[Pacemaker] Postgresql Replication
Andrew Beekhof
andrew at beekhof.net
Wed Sep 18 21:55:10 EDT 2013
On 12/09/2013, at 11:58 PM, Takatoshi MATSUO <matsuo.tak at gmail.com> wrote:
> Hi
>
> 2013/9/12 Eloy Coto Pereiro <eloy.coto at gmail.com>:
>> Hi,
>>
>> Thanks for your help, I use the same example. In this case Kamailio need to
>> start after postgresql. But this is not a problem I think, the replication
>> work ok without corosync.
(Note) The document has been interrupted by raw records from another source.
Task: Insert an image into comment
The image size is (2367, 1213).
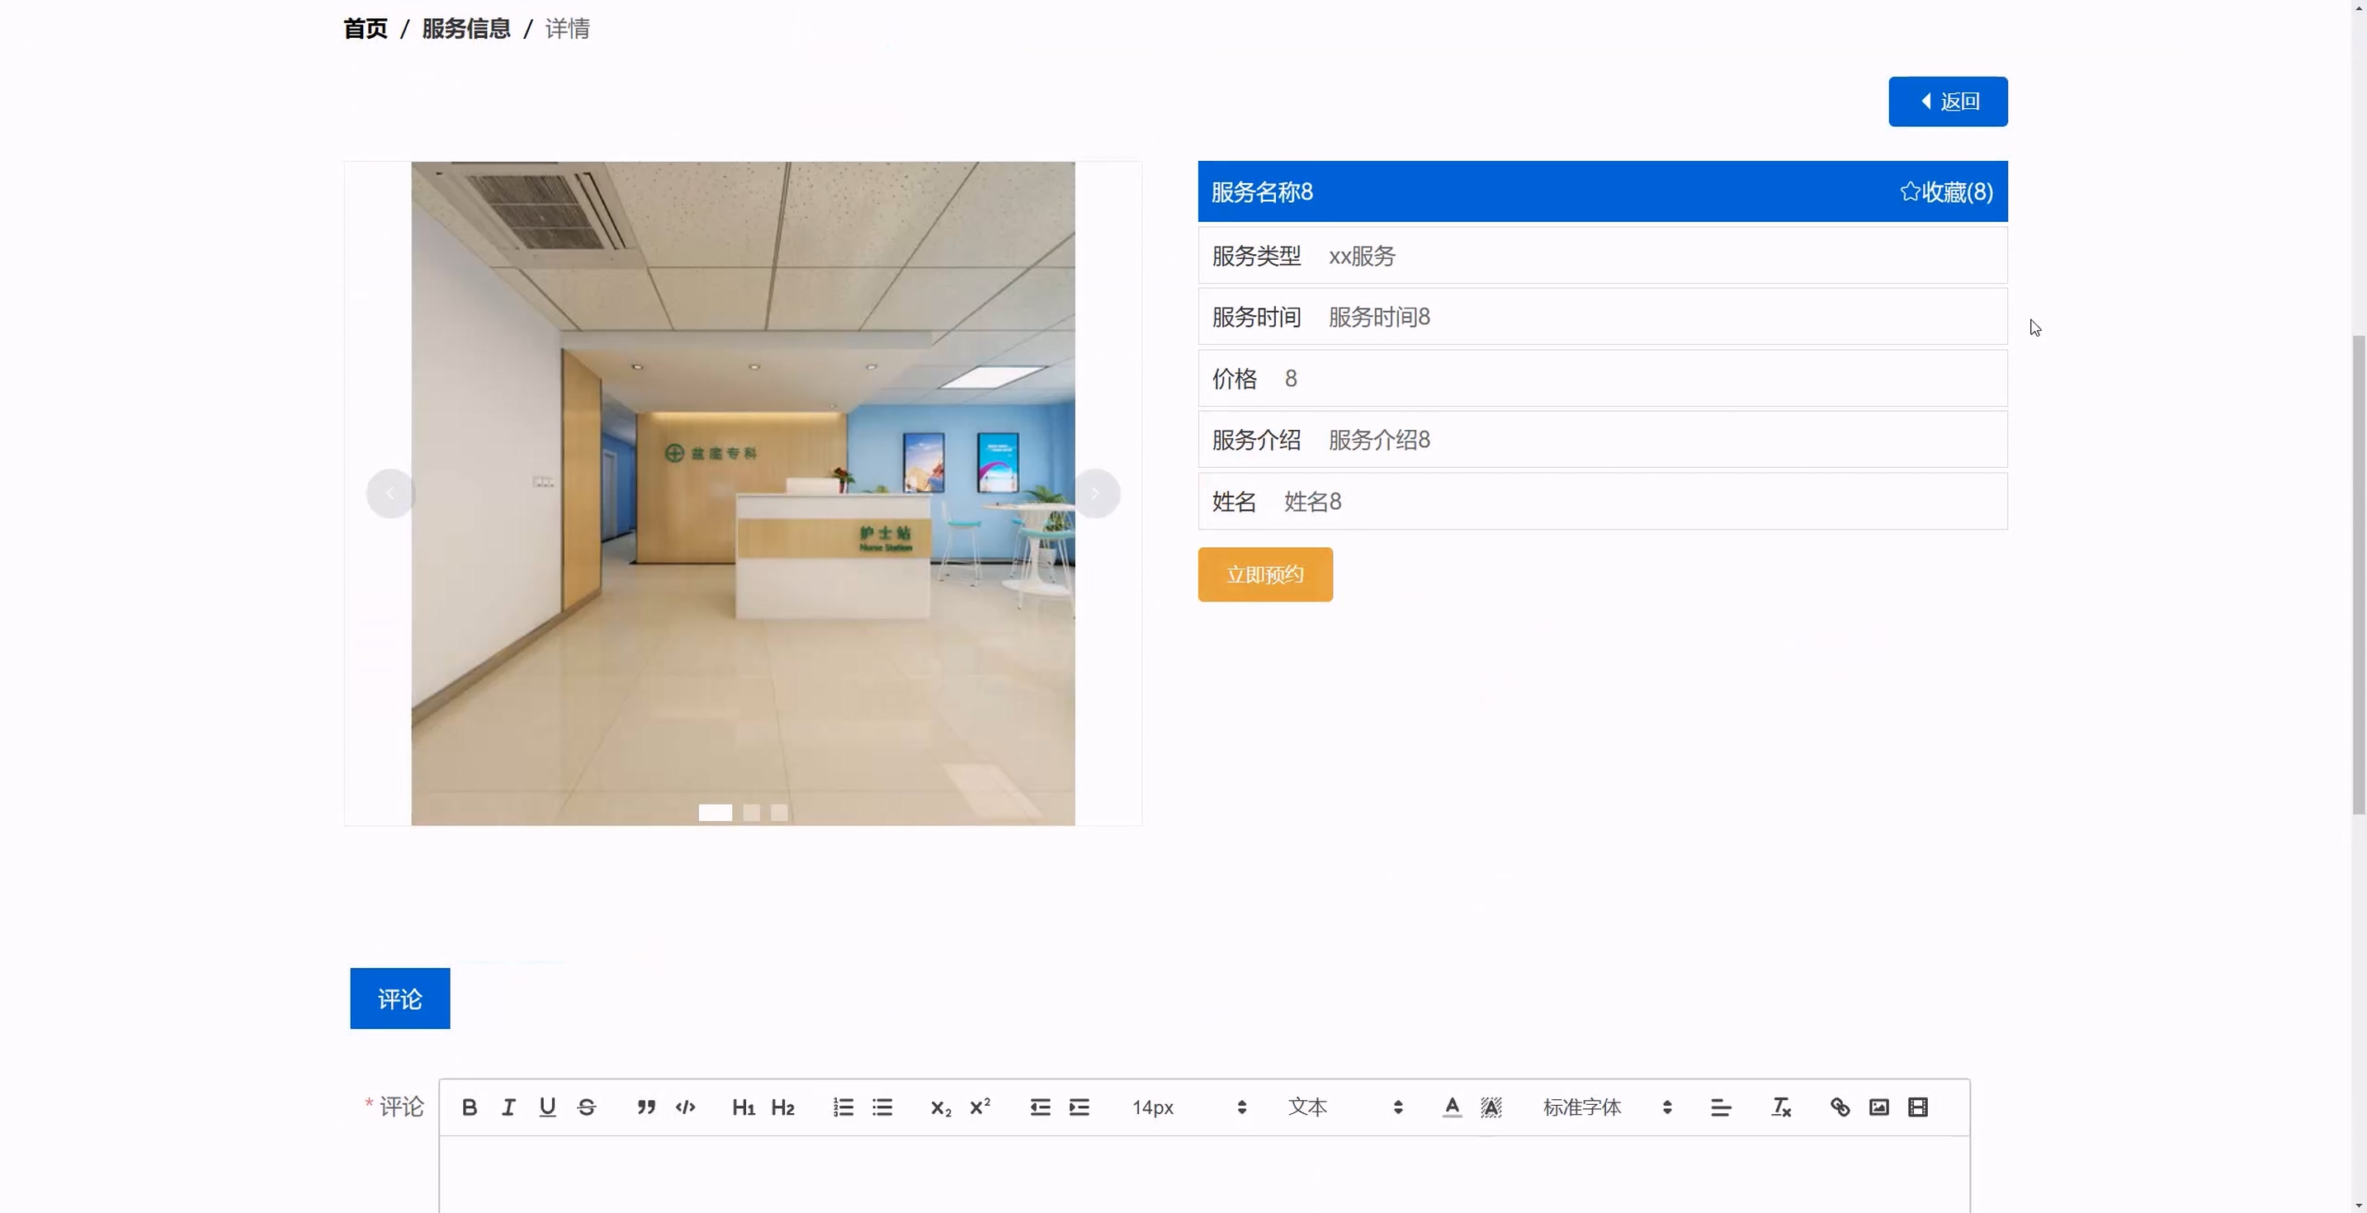Action: tap(1879, 1107)
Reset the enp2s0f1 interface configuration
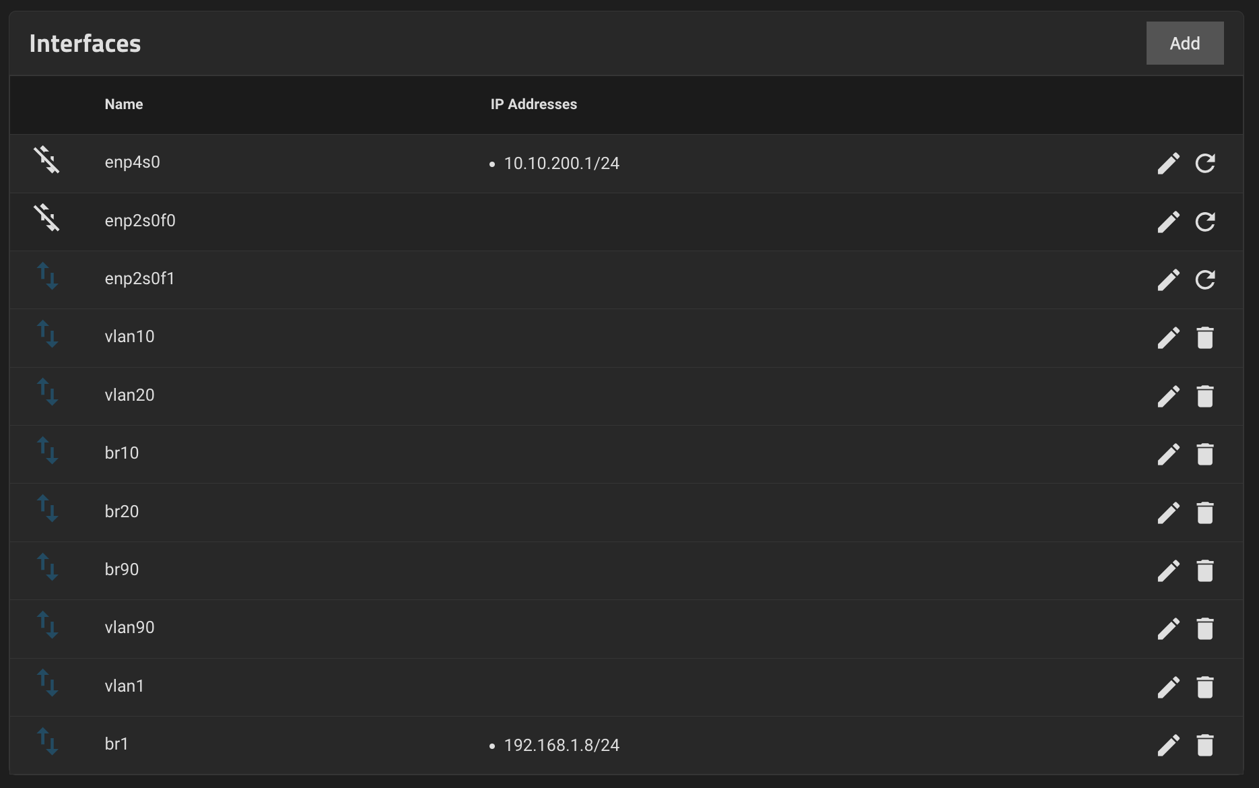 pyautogui.click(x=1204, y=280)
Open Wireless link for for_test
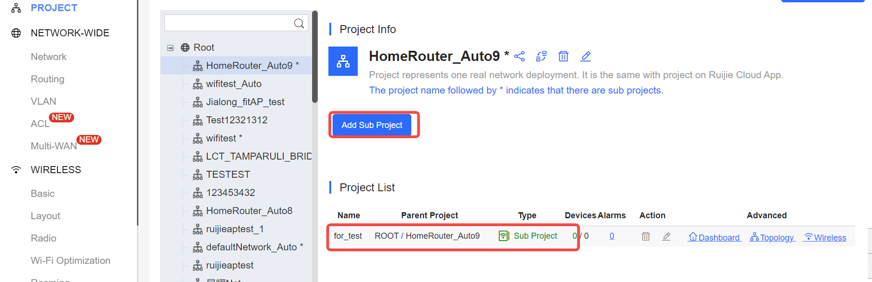The height and width of the screenshot is (282, 872). pyautogui.click(x=825, y=237)
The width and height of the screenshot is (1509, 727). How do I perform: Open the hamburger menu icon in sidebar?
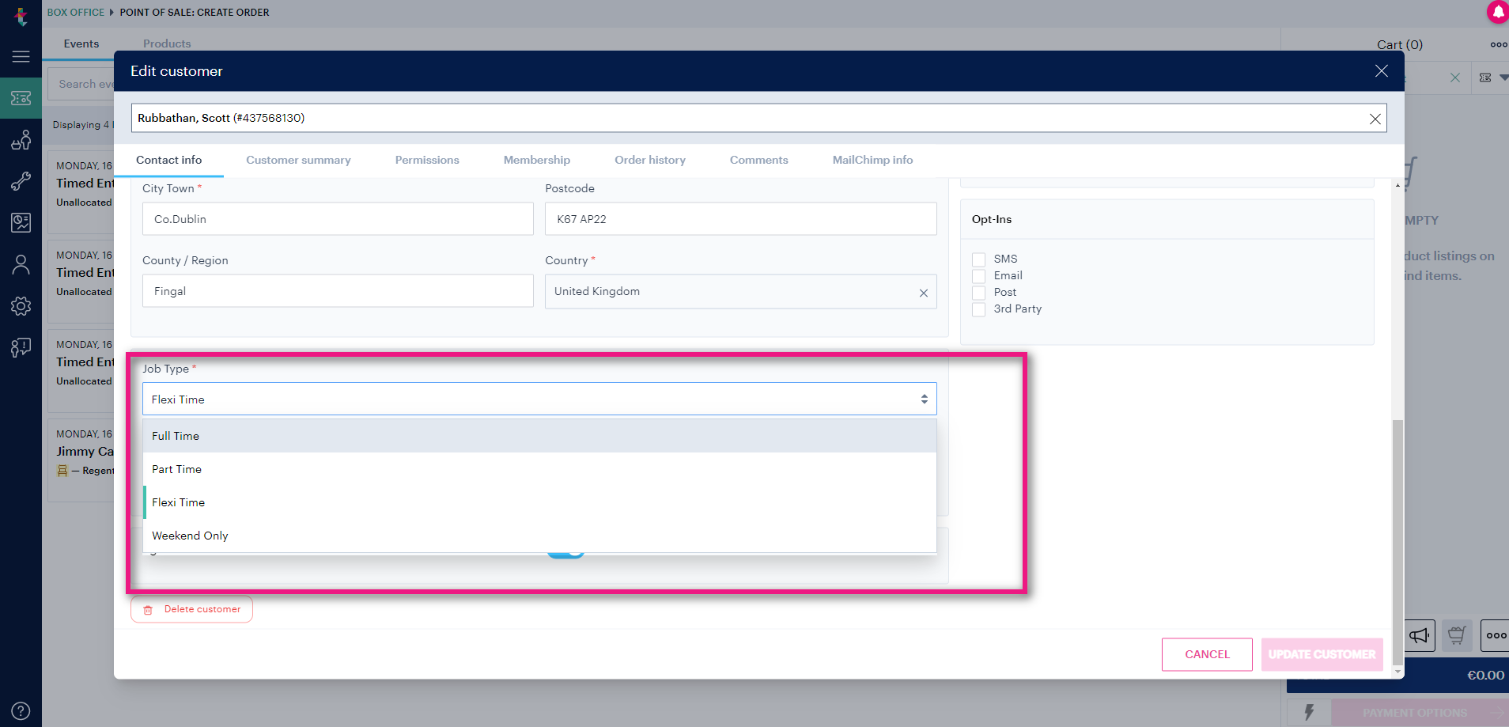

I stop all process and start to work with
>> corosync.
>>
>> When I start corosync I see this log in my slave:
>>
>> Sep 12 16:12:50 slave pgsql(pgsql)[26092]: INFO: Master does not exist.
>> Sep 12 16:12:50 slave pgsql(pgsql)[26092]: WARNING: My data is out-of-date.
>> status=DISCONNECT
>
> Did you start PostgreSQL on master(node-name) and it became Master ?
> These logs mean that slave doesn't see Master and slave's data is old.
> (It's confusable to use hostname "master" and "slave")
>
> Please stop pacemaker and erase all configuration and re-load
> original configuration
Seems a bit extreme. There are easier ways to flush out the operation history than that.
> which doesn't have
> ----
> node master \
> attributes maintenance="off" pgsql-data-status="LATEST"
> node slave \
> attributes pgsql-data-status="DISCONNECT"
> ---
> Because Pacemaker records last data status.
>
>> But all data is the same, and If I run the slave server with normal postgres
>> the replication is ok. Any idea?
>>
>> Cheers
>>
>>
>> 2013/9/12 Takatoshi MATSUO <matsuo.tak at gmail.com>
>>>
>>> Hi Eloy
>>>
>>>
>>> 2013/9/12 Eloy Coto Pereiro <eloy.coto at gmail.com>:
>>>> Hi,
>>>>
>>>> I have issues with this config, for example when master is running
>>>> corosync
>>>> service use pg_ctl. But in the slave pg_ctl doesn't start and
>>>> replication
>>>> doesn't work.
>>>>
>>>> This is my data:
>>>>
>>>>
>>>> Online: [ master slave ]
>>>> OFFLINE: [ ]
>>>>
>>>> Full list of resources:
>>>>
>>>> ClusterIP (ocf::heartbeat:IPaddr2): Started master
>>>> KAMAILIO (lsb:kamailio): Started master
>>>> Master/Slave Set: msPostgresql [pgsql]
>>>> Masters: [ master ]
>>>> Stopped: [ pgsql:1 ]
>>>>
>>>> Node Attributes:
>>>> * Node master:
>>>> + maintenance : off
>>>> + master-pgsql : 1000
>>>> + pgsql-data-status : LATEST
>>>> + pgsql-master-baseline : 0000000019000080
>>>> + pgsql-status : PRI
>>>> * Node slave:
>>>> + pgsql-data-status : DISCONNECT
>>>> + pgsql-status : HS:sync
>>>>
>>>>
>>>> In my crm configure show is this:
>>>> node master \
>>>> attributes maintenance="off" pgsql-data-status="LATEST"
>>>> node slave \
>>>> attributes pgsql-data-status="DISCONNECT"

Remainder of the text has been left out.